There are a number of questions which might be thought to arise with respect to that issue which do not arise in this case. The Company’s policy with respect to employees suffering from alcoholism is regarded by this and other Unions as a good one, and is supported by them. There is no doubt that the policy is a good one with respect to any employee who may be an alcoholic, and that the Company is particularly entitled to rely on it in cases of employees in jobs such as the grievor’s, which impinge so directly upon the safety of operations. The only substantial question is whether or not the grievor is an alcoholic. If he is, then the Company is entitled to insist on compliance with its policy. If, as the Union quite properly argues, the grievor is not an alcoholic, then it is, I would not say "despotic", but at least unwittingly cruel, to subject him to a regime which ought not to apply to him. Among the quite proper requirements of that regime is the acknowledgment that one is alcoholic, an acknowledgment which the grievor is not prepared to make: and of course, if it is not the case, then he should not make it.

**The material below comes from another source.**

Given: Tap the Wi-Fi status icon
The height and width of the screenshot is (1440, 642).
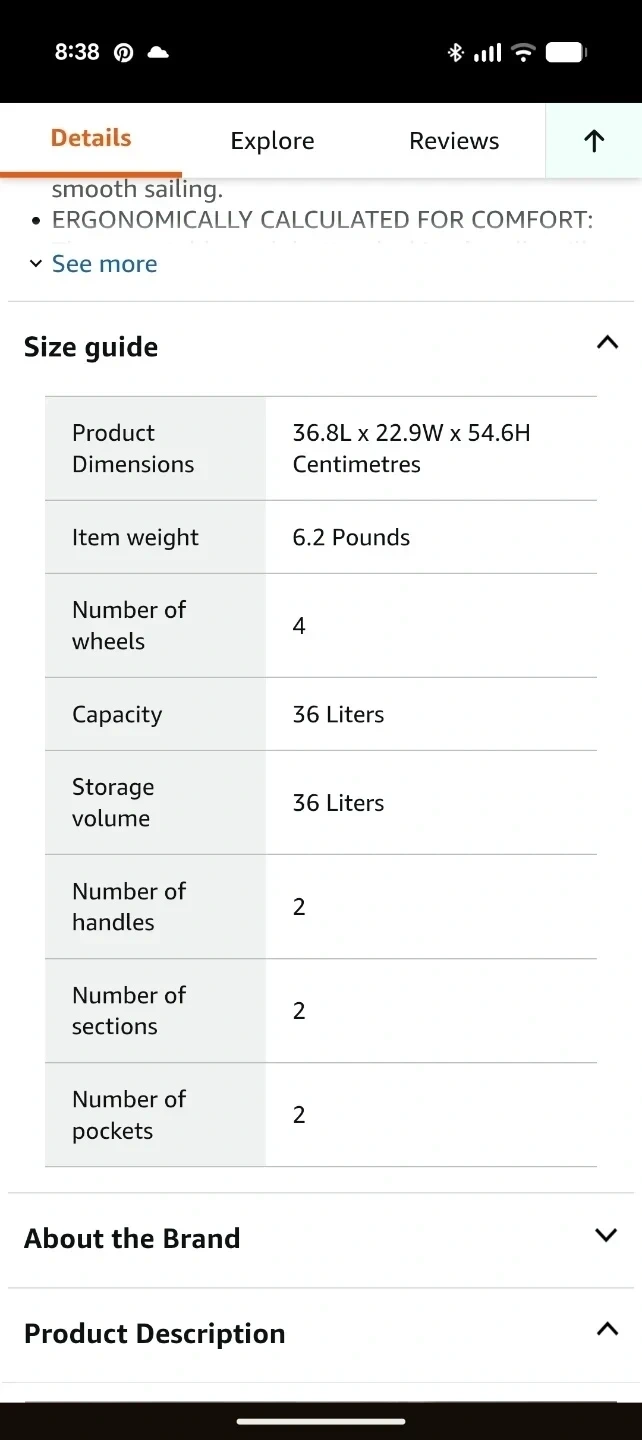Looking at the screenshot, I should click(523, 53).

While the question, from the grievor’s point of view, is an agonizing one, it is perhaps no less so from the Company’s point of view and, in the long run, from that of other employees and of the public. I have already mentioned, and need not elaborate, the safety considerations which must be paramount with respect to the work of a rail traffic controller.

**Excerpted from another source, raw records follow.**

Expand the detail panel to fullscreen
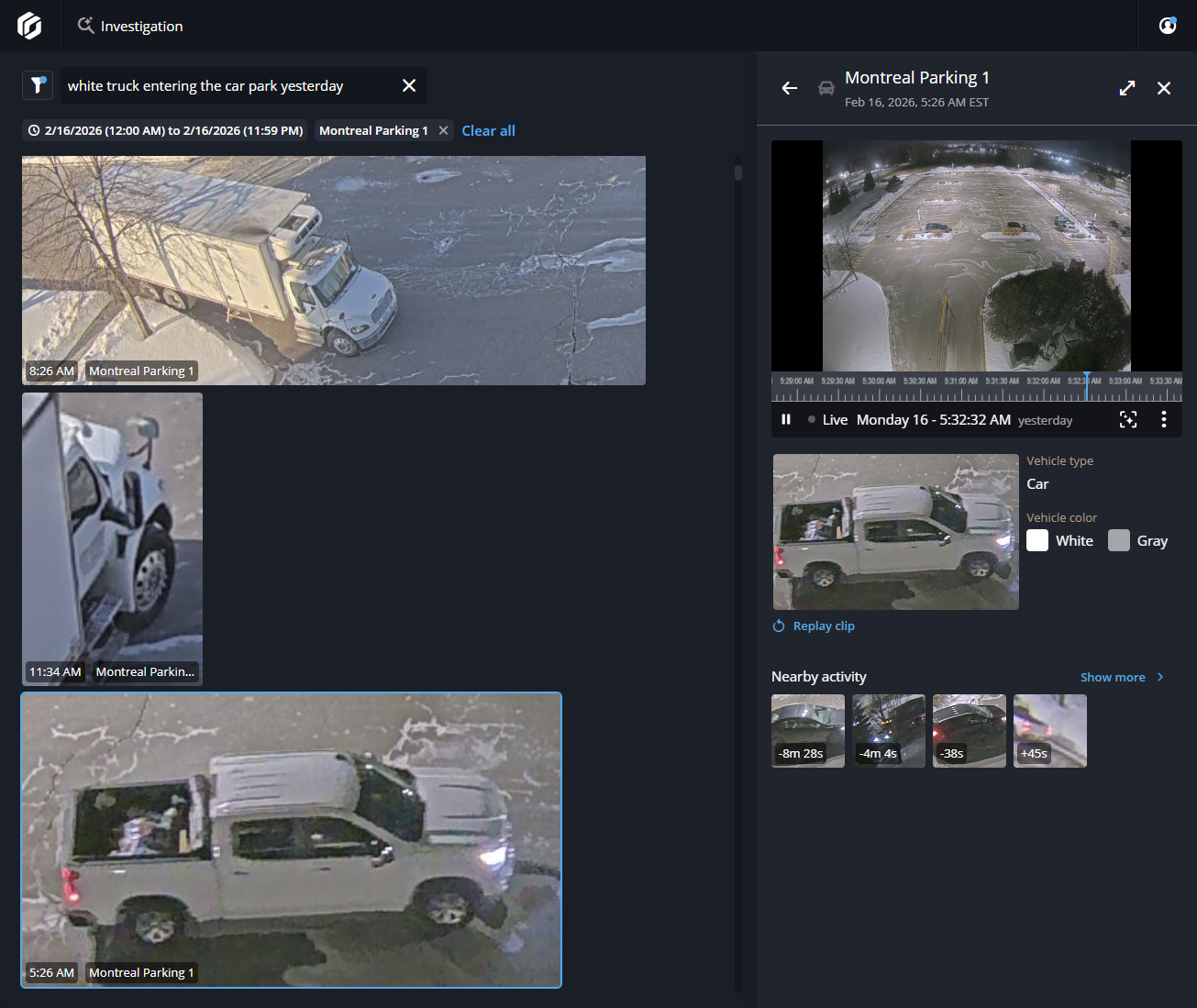The height and width of the screenshot is (1008, 1197). tap(1127, 88)
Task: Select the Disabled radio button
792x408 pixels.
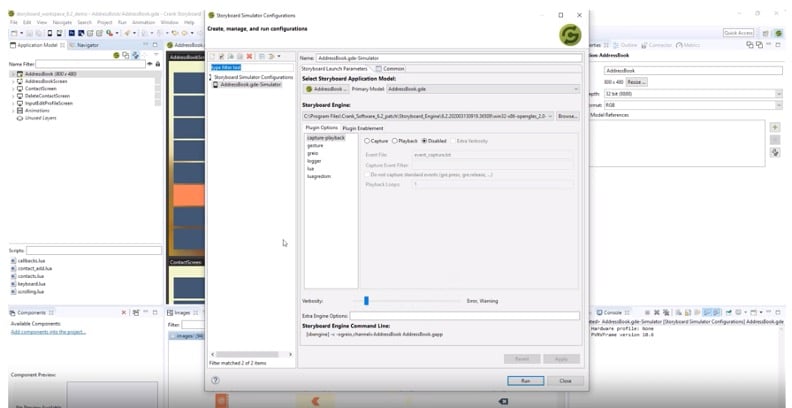Action: tap(426, 141)
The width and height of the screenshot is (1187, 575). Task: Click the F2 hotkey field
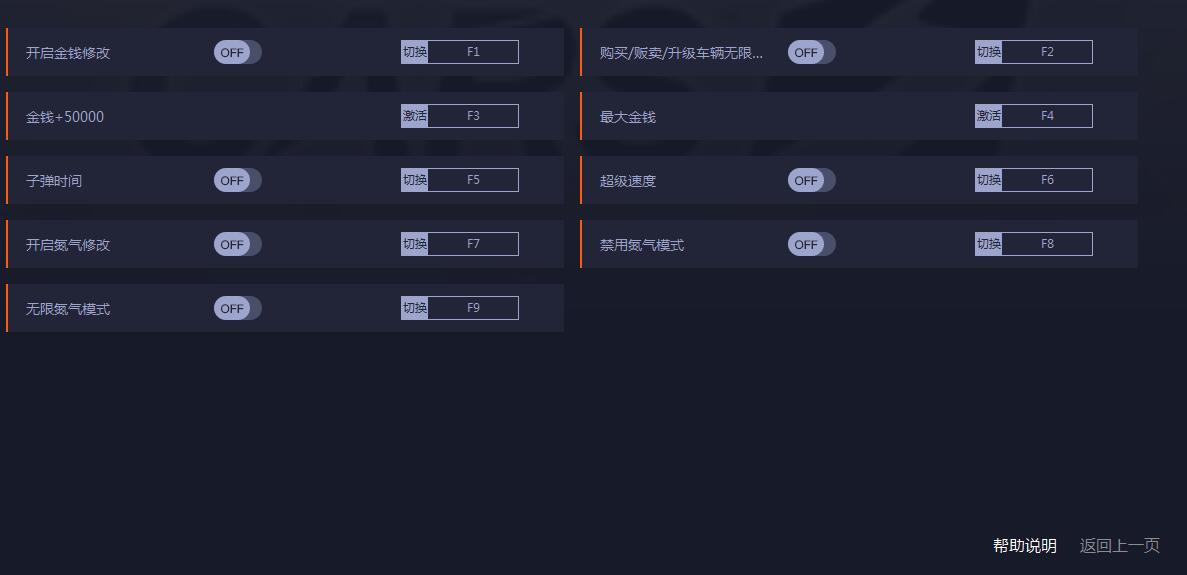point(1047,52)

The question must be dealt with, I think, as one of "fact" although the "fact" of being alcoholic or not is perhaps not of the same logical order as that, say, of having a broken leg or not. I was not referred to any clinical definition which might be of use, although the grievor’s doctor, in a letter to the grievor dated June 18, 1981, suggested certain loose definitions of the term. If by "alcoholism" were meant "drug dependency" or "an illness", then the grievor, he said, was "on the road to recovery from this". If it meant "just a social disorder connotating unreliability, excuses for lateness, absence from work, etc.", then the grievor no longer fit such definition. The doctor distinguished those who could use alcohol moderately, and those who crossed the line to dependency. He understood the grievor’s desire not to be "branded", and concluded that from the grievor’s point of view "perhaps its best to say you’ve had a problem with alcohol use, as stated".

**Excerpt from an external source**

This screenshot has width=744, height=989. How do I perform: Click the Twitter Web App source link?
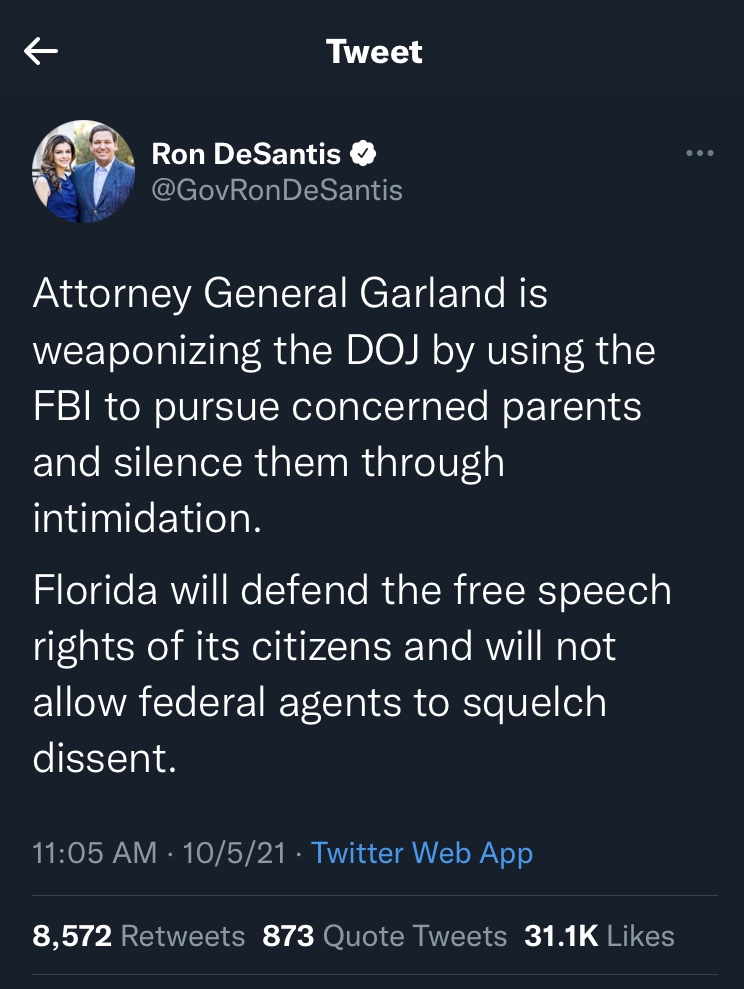tap(422, 853)
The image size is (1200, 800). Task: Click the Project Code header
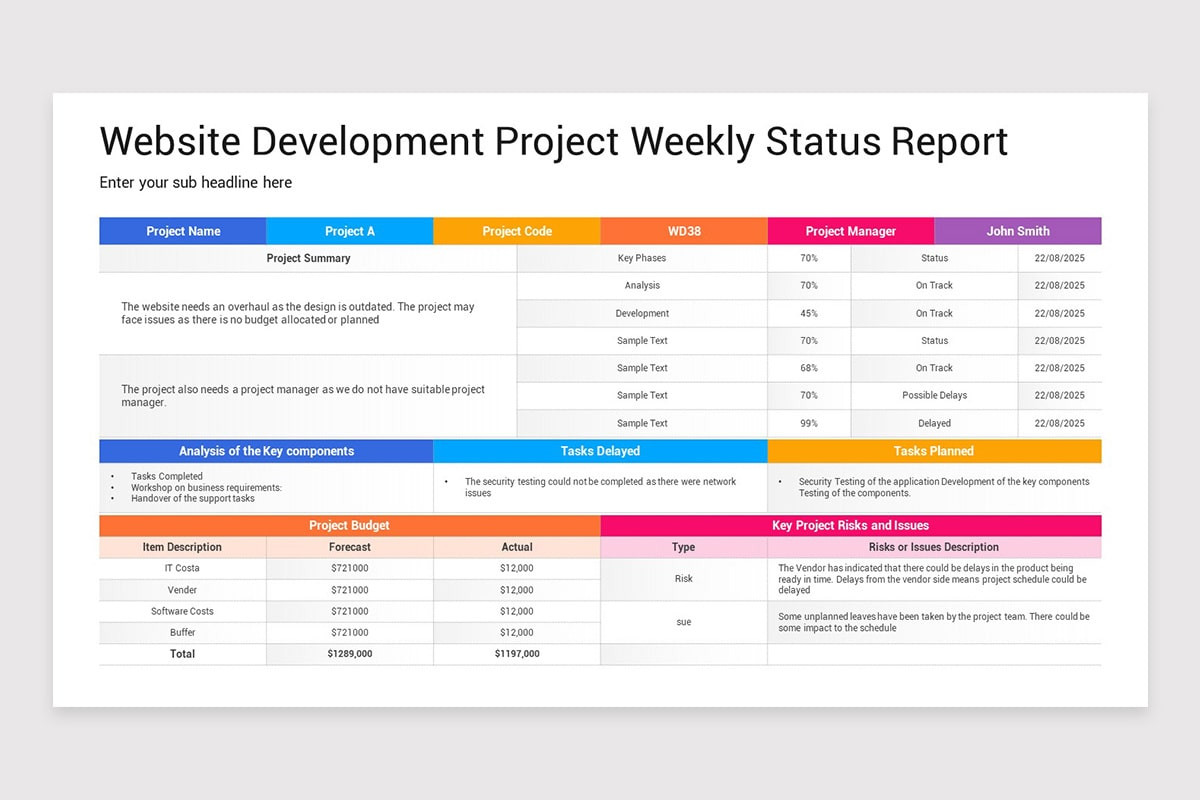[516, 231]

The doctor’s letter is one of personal advice and encouragement. It is not, and does not purport to be a clinical diagnosis. Wherever, in the material before me, a diagnosis appears, it includes that of alcoholism. It will be remembered that the primary diagnosis given on January 27, 1981, was "chronic alcoholism", and that reference was made to hospitalization for the same or similar condition in the fall of 1980. In the light of this evidence, I think it cannot properly be said that the grievor’s heavy drinking, which was associated with a period of severe personal stress, was simply an "episode". Perhaps it was. But the overwhelming weight of the material on which I must rely is to the effect that it was not, and that the program established under the Company’s policy was an appropriate one in the circumstances. While the grievor’s sincerity must be admired, it is out of no lack of respect for his humanity or rights that the Employer puts forward the listed requirements. They are, on the material before me, proper requirements in this case.

For the foregoing reasons, the grievance must be dismissed.